# Records for the task:
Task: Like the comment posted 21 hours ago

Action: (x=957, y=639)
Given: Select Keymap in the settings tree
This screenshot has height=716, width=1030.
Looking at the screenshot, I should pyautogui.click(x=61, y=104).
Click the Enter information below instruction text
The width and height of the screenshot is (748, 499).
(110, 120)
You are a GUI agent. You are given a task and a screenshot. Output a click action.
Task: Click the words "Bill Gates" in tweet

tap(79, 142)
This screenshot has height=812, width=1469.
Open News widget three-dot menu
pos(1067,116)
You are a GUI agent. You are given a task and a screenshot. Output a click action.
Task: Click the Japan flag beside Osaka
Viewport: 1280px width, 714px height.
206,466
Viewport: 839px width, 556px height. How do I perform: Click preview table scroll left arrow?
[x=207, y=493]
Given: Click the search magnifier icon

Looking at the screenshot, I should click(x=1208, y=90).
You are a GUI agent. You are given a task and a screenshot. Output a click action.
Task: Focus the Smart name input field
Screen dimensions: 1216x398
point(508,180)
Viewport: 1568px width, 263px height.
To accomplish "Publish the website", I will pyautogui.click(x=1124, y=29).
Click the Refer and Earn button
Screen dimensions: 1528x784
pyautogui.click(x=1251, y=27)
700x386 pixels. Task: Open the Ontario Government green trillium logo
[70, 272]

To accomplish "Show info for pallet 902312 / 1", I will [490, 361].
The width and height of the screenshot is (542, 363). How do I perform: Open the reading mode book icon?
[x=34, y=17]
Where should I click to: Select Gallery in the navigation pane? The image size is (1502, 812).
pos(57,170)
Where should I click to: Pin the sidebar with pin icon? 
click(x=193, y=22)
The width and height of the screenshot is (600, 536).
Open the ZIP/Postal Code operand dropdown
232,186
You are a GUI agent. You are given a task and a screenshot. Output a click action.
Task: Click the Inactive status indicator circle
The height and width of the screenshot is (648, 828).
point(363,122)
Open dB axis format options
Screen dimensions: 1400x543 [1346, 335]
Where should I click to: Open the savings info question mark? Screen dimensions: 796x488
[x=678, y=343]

# Try it:
The whole of the material above is to be restated exactly.

# Expected answer:
Task: Like the comment posted 21 hours ago

Action: (x=957, y=639)
Given: Select Keymap in the settings tree
This screenshot has height=716, width=1030.
Looking at the screenshot, I should pyautogui.click(x=61, y=104).
Click the Enter information below instruction text
The width and height of the screenshot is (748, 499).
(110, 120)
You are a GUI agent. You are given a task and a screenshot. Output a click action.
Task: Click the words "Bill Gates" in tweet

tap(79, 142)
This screenshot has height=812, width=1469.
Open News widget three-dot menu
pos(1067,116)
You are a GUI agent. You are given a task and a screenshot. Output a click action.
Task: Click the Japan flag beside Osaka
Viewport: 1280px width, 714px height.
206,466
Viewport: 839px width, 556px height. How do I perform: Click preview table scroll left arrow?
[x=207, y=493]
Given: Click the search magnifier icon

Looking at the screenshot, I should click(x=1208, y=90).
You are a GUI agent. You are given a task and a screenshot. Output a click action.
Task: Focus the Smart name input field
Screen dimensions: 1216x398
point(508,180)
Viewport: 1568px width, 263px height.
To accomplish "Publish the website", I will pyautogui.click(x=1124, y=29).
Click the Refer and Earn button
Screen dimensions: 1528x784
pyautogui.click(x=1251, y=27)
700x386 pixels. Task: Open the Ontario Government green trillium logo
[70, 272]

To accomplish "Show info for pallet 902312 / 1", I will [490, 361].
The width and height of the screenshot is (542, 363). How do I perform: Open the reading mode book icon?
[x=34, y=17]
Where should I click to: Select Gallery in the navigation pane? The image size is (1502, 812).
pos(57,170)
Where should I click to: Pin the sidebar with pin icon? 
click(x=193, y=22)
The width and height of the screenshot is (600, 536).
Open the ZIP/Postal Code operand dropdown
232,186
You are a GUI agent. You are given a task and a screenshot. Output a click action.
Task: Click the Inactive status indicator circle
The height and width of the screenshot is (648, 828).
point(363,122)
Open dB axis format options
Screen dimensions: 1400x543 [1346, 335]
Where should I click to: Open the savings info question mark? Screen dimensions: 796x488
[x=678, y=343]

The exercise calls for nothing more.